- Born: 10 November 1899 Alexandria, West Dunbartonshire, Scotland
- Died: 23 March 1997 (aged 97)

= Agnes Duncan =

Scottish singer and conductor

Agnes Duncan MBE (10 November 1899 – 23 March 1997) was a Scottish singer and choral conductor. Her Scottish Junior Singers won the leading BBC choral competition on two occasions.

== Life ==
Duncan was born in Alexandria in West Dunbartonshire. and she was singing in Vale of Leven children’s choir, with her elder sister, when she was ten.

She became the contralto soloist of Glasgow Cathedral Choir. She first attended the first Glasgow Music Festival in 1911.
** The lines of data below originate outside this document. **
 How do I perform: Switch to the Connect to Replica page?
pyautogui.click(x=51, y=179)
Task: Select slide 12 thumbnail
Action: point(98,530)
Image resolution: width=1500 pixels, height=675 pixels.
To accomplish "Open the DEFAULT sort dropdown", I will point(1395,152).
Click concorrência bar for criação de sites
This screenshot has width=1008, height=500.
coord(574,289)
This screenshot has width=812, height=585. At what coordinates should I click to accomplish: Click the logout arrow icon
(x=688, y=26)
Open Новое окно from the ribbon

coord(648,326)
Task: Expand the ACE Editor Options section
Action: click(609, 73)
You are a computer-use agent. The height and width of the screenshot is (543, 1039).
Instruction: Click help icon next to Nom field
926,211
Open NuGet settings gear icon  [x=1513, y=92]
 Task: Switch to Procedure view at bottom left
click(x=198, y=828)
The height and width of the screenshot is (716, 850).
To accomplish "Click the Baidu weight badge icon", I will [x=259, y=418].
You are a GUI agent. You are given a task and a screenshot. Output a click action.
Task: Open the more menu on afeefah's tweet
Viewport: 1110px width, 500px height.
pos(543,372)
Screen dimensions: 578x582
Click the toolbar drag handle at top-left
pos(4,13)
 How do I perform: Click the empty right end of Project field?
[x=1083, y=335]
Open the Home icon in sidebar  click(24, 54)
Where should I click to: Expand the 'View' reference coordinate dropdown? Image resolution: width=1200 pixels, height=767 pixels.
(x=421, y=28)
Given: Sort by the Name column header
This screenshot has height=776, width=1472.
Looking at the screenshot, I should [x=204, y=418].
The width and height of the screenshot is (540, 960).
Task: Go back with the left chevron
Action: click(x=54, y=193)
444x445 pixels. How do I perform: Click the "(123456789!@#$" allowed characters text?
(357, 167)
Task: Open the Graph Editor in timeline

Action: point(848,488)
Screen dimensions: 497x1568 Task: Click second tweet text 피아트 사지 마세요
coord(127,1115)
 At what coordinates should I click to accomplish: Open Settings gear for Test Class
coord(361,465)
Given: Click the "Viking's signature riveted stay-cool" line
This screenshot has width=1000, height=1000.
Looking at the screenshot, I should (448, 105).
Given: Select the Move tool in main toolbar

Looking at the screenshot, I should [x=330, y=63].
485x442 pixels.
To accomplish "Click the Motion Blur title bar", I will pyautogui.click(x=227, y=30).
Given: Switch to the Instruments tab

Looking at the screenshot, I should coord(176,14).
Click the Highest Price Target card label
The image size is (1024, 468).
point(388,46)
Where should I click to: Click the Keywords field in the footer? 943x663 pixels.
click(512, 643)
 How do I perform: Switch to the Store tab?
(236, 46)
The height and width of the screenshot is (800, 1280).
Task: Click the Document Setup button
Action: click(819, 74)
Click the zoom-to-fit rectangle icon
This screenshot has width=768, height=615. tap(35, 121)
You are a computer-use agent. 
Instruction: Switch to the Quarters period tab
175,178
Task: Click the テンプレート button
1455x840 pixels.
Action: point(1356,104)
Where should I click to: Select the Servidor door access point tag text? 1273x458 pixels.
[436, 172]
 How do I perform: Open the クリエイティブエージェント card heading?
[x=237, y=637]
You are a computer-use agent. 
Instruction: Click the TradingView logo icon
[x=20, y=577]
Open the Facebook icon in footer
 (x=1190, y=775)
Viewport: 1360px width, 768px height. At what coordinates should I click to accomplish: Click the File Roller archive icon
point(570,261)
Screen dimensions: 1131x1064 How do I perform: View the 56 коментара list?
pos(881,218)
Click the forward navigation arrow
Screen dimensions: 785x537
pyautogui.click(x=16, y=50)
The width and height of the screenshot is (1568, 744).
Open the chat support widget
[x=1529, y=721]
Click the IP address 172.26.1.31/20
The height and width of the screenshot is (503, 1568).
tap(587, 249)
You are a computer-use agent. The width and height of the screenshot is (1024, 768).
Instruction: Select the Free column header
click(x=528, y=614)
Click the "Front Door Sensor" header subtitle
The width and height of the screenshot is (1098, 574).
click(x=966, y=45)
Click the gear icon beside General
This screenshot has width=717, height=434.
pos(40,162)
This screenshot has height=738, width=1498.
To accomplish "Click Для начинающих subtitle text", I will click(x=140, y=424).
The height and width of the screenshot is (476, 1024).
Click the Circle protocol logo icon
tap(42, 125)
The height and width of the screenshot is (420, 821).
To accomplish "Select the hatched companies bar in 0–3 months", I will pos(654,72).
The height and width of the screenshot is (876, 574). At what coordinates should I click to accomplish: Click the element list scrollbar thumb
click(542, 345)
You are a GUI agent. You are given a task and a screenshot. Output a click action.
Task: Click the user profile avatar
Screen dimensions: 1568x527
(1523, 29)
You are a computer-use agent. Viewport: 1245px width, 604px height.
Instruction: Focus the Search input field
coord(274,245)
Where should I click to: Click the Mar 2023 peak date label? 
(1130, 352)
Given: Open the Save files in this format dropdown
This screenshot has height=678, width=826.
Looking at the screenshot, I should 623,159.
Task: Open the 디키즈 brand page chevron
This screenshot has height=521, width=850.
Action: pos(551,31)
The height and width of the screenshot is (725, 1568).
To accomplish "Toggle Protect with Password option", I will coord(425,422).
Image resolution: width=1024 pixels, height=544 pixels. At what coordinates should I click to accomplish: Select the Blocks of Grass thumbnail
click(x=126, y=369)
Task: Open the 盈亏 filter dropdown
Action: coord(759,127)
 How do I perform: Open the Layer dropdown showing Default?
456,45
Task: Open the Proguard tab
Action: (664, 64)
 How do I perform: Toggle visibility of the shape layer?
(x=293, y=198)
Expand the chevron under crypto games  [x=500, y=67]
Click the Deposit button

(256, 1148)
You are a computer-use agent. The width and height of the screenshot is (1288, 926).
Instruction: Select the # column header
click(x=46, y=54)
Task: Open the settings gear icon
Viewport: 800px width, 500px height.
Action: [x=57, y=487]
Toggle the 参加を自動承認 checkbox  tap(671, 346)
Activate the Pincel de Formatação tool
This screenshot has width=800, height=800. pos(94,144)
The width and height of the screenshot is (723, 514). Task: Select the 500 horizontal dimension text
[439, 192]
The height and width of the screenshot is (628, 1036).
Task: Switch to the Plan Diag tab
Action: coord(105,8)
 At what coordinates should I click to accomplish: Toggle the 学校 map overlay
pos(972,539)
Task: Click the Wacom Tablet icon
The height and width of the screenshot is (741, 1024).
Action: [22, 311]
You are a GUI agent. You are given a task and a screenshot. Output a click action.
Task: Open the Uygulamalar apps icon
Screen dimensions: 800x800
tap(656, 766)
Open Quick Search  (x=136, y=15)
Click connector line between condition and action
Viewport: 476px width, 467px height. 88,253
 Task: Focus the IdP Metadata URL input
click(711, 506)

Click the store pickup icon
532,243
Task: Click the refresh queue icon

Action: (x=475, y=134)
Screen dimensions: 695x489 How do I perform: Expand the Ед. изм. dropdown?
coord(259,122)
She formed the Scottish Junior Singers in 1943. It was launched on credit and it had 60 singers.

In 1952 she conducted at the Edinburgh International Festival.

In 1958 Duncan's choir had won the children's and the youth class of the BBC radio's Let the People Sing choral competition. which were held in the Royal Festival Hall. In 1961 Agnes Duncan's choir again won the children's and the youth class.

In 1967 Duncan was rewarded with an MBE in recognition of her contribution to music.

Duncan died in 1997 having attended every Glasgow Music Festival since 1911. She was frequently a conductor or performer, but she was later a committee member. She was in time made the honorary life President.

== Death and legacy ==
In 1989 the Agnes Duncan Trophy was created by the Soroptimist International's Glasgow Club to mark Agnes Duncan’s 90th Birthday. The Trophy, and a cheque for £100 is awarded to the best soloist, under 18, at the Glasgow Music Festival.